■ Task ■
A verbatim transcript of the lines below, starting at the first and ending with the one that holds "You are a computer-use agent. Screen", is what should be produced.

■ Data provided ■
- Opening Delimiter -
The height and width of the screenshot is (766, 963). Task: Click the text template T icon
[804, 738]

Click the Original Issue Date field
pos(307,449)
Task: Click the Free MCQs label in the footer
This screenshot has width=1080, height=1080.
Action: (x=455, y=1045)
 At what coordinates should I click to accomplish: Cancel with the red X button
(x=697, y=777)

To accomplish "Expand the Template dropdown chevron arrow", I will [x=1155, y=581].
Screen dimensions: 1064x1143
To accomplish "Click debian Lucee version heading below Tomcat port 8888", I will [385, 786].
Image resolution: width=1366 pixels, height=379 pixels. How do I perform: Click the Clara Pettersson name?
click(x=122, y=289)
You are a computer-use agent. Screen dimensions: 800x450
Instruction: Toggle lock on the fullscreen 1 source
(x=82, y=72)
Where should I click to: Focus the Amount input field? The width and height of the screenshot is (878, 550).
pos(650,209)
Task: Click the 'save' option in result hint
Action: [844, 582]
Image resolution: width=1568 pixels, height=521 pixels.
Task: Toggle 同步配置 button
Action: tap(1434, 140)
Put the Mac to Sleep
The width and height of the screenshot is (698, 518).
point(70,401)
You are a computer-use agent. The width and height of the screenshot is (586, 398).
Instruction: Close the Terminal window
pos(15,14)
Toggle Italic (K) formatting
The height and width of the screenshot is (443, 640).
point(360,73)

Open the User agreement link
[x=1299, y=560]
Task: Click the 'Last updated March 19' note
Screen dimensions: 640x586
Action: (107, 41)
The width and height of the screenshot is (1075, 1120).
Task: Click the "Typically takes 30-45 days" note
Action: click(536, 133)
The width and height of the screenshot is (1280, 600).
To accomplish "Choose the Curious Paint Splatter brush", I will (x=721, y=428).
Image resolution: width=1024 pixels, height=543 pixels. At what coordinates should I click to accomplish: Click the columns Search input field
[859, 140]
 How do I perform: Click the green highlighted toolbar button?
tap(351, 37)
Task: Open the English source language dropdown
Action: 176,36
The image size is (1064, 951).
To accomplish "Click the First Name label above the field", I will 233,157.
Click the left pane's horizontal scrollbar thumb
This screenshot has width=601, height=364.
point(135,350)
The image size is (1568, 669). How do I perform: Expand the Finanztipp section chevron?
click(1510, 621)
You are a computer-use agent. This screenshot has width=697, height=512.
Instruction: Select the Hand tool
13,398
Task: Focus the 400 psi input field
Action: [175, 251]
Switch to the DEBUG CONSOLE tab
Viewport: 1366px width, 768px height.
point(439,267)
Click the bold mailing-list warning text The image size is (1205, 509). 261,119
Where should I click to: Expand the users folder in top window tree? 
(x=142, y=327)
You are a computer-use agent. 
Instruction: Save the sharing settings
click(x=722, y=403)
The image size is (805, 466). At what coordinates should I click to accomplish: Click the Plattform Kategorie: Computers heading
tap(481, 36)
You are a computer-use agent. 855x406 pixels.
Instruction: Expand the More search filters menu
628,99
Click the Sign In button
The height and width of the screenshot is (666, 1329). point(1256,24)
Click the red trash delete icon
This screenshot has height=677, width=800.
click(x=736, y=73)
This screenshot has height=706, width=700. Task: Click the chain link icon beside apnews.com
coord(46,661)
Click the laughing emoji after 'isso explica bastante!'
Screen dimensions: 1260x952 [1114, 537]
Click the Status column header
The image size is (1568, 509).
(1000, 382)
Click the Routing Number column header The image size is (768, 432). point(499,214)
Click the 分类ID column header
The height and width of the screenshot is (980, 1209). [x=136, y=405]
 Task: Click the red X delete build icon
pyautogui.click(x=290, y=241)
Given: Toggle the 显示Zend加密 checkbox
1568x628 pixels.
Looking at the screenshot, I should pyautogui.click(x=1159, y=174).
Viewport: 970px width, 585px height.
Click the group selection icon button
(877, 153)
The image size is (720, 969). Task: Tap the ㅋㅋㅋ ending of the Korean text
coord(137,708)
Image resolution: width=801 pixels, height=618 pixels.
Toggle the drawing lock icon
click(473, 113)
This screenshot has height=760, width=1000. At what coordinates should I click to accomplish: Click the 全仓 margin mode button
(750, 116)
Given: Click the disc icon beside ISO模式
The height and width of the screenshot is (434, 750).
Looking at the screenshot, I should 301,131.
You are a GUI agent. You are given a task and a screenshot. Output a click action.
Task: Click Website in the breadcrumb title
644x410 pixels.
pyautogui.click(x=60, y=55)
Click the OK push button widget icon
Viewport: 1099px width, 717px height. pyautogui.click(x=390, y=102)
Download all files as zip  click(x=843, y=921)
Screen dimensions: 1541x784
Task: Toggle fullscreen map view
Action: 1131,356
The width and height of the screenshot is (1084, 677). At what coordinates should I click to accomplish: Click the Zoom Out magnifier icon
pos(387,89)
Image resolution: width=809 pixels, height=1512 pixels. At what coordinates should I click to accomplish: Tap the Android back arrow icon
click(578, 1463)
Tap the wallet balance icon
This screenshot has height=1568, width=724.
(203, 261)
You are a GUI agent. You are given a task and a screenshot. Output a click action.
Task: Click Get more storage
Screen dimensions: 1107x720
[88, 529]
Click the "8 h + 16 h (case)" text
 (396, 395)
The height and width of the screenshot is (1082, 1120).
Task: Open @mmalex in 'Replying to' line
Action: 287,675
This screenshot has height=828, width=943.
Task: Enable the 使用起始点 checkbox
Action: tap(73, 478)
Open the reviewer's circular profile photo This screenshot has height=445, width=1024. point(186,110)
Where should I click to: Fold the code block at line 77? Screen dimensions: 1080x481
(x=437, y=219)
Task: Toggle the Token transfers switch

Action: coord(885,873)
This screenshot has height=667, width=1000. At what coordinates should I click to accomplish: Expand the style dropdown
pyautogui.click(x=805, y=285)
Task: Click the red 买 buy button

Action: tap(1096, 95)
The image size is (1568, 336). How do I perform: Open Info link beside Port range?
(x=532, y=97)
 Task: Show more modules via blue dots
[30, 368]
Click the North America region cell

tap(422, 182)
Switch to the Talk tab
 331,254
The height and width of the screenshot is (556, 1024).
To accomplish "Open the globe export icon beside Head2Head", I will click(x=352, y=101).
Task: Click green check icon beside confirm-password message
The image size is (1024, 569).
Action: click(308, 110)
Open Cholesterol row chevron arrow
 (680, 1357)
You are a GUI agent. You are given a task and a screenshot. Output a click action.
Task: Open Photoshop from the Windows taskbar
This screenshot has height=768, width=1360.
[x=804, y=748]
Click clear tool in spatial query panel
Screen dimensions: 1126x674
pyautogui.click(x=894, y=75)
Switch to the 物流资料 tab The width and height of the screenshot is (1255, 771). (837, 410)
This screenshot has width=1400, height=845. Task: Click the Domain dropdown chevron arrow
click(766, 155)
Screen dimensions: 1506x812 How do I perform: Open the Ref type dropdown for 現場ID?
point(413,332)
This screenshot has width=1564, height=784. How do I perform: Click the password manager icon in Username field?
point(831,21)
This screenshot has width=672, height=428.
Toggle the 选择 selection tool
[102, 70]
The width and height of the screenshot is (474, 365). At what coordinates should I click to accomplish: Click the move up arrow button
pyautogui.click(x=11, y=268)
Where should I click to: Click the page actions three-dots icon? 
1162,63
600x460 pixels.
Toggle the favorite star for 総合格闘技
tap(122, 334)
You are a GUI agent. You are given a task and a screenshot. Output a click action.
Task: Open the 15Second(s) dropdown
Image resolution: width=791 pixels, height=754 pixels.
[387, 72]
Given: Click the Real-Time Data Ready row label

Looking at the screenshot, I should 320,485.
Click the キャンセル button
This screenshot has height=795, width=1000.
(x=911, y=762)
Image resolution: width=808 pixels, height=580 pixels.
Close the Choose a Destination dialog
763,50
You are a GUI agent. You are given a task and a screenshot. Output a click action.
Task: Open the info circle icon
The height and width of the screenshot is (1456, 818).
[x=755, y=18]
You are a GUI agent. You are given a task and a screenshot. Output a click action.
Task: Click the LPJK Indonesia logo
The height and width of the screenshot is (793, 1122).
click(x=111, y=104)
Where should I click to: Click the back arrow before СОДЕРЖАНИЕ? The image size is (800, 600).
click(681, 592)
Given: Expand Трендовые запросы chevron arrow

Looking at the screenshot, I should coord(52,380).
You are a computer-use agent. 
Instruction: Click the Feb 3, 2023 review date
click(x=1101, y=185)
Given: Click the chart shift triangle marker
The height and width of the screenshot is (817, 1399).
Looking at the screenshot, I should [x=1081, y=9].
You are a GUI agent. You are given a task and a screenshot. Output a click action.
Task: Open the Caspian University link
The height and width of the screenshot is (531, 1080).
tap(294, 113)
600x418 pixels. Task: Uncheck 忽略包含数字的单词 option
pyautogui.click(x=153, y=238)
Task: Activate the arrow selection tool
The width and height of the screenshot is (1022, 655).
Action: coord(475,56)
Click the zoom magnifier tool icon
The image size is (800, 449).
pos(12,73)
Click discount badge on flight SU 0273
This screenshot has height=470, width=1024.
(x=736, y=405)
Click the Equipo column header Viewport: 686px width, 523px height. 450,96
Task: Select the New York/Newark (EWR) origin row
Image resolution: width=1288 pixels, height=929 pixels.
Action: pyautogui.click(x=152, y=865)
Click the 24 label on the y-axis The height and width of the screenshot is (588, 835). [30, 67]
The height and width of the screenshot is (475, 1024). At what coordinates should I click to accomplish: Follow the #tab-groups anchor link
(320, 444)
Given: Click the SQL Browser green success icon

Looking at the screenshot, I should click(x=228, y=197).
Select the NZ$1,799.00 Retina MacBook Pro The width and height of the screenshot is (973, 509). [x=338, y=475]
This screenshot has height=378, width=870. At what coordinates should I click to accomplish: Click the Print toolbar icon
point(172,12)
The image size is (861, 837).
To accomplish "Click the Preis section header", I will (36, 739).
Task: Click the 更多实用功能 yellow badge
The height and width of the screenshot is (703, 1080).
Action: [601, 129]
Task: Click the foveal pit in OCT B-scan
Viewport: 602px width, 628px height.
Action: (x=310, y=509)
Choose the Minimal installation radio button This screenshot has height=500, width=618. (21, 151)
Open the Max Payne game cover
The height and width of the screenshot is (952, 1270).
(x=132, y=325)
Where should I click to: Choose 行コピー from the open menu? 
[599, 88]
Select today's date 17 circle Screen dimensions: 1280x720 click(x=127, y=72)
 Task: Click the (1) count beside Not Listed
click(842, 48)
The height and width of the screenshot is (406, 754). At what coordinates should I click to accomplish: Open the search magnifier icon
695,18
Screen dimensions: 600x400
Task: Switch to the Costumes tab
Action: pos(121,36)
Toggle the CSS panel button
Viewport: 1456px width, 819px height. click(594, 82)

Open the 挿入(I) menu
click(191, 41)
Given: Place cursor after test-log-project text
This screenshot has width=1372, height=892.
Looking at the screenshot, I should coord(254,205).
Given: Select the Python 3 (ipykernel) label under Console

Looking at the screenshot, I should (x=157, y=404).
- Closing Delimiter -
■ Answer ■
The height and width of the screenshot is (766, 963). Task: Click the text template T icon
[804, 738]

Click the Original Issue Date field
pos(307,449)
Task: Click the Free MCQs label in the footer
This screenshot has width=1080, height=1080.
Action: (x=455, y=1045)
 At what coordinates should I click to accomplish: Cancel with the red X button
(x=697, y=777)

To accomplish "Expand the Template dropdown chevron arrow", I will [x=1155, y=581].
Screen dimensions: 1064x1143
To accomplish "Click debian Lucee version heading below Tomcat port 8888", I will [385, 786].
Image resolution: width=1366 pixels, height=379 pixels. How do I perform: Click the Clara Pettersson name?
click(x=122, y=289)
You are a computer-use agent. Screen dimensions: 800x450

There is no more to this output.